INSTRUÇÕES A SEGUIR:
Reproduza fielmente o trecho do texto sobre ataques à imprensa que começa em "Situação no Brasil" e termina em "presidente da República.".

TEXTO FORNECIDO:
Isso teria se acentuado em março deste ano, quando a organização venezuelana documentou 50 agressões contra jornalistas apenas nos primeiros 18 dias do mês.
Situação no Brasil
A jornalista e colunista de opinião do jornal Folha de S. Paulo, Patricia Campos Mello, destacou a forma como as redes sociais, principalmente o WhatsApp, foram usadas para manipular a opinião pública com notícias falsas e bots durante as eleições de 2018. No pleito, Jair Bolsonaro foi eleito presidente da República.
Patricia disse que a Folha de S. Paulo deu ampla cobertura ao passado do então candidato Bolsonaro, investigando seu patrimônio. Eles, segundo a jornalista, descobriram que sua riqueza não era compatível com sua renda financeira dos últimos anos.
A Folha de S. Paulo, um dos maiores jornais do Brasil, é constantemente atacada pelo novo presidente. Ele os chamou abertamente de maiores produtores de fake news.
Patricia Campos Mello afirmou que os jornalistas brasileiros achavam que esses ataques à imprensa de Bolsonaro e seus seguidores eram apenas sua retórica de campanha. No entanto, em uma de suas primeiras entrevistas televisivas como presidente, na TV Globo, Bolsonaro voltou a atacar a imprensa. Principalmente, com críticas à Folha.

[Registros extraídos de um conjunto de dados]
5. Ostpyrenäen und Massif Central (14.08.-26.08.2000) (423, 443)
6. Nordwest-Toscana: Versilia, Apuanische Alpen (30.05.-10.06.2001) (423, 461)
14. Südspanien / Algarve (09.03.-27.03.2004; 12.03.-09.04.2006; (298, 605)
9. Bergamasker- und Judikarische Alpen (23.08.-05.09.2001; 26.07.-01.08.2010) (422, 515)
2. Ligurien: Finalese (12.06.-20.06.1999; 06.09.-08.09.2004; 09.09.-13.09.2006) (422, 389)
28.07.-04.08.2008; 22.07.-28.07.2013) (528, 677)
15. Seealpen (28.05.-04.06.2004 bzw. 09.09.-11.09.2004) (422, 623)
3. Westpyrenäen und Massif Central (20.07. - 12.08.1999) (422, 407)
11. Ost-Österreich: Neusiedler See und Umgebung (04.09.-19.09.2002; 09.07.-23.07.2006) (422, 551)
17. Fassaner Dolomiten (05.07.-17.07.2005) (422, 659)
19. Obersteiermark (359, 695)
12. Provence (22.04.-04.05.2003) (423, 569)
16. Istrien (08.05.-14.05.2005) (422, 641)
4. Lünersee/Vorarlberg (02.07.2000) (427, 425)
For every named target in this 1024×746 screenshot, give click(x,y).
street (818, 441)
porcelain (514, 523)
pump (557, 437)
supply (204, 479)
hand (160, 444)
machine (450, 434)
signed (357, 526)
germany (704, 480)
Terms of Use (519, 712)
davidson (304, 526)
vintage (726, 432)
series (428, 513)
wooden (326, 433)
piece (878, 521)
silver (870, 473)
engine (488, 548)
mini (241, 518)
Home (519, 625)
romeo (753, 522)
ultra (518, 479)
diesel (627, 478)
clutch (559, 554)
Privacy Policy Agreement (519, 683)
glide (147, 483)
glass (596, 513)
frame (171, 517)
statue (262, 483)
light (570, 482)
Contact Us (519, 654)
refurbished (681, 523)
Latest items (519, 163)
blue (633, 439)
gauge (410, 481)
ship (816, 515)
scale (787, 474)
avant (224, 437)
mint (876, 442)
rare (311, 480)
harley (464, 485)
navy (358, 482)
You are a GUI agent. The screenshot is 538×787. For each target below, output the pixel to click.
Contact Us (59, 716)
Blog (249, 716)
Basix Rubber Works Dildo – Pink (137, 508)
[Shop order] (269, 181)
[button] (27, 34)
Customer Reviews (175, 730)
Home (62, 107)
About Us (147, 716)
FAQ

RESPOSTA ABAIXO:
Situação no Brasil
A jornalista e colunista de opinião do jornal Folha de S. Paulo, Patricia Campos Mello, destacou a forma como as redes sociais, principalmente o WhatsApp, foram usadas para manipular a opinião pública com notícias falsas e bots durante as eleições de 2018. No pleito, Jair Bolsonaro foi eleito presidente da República.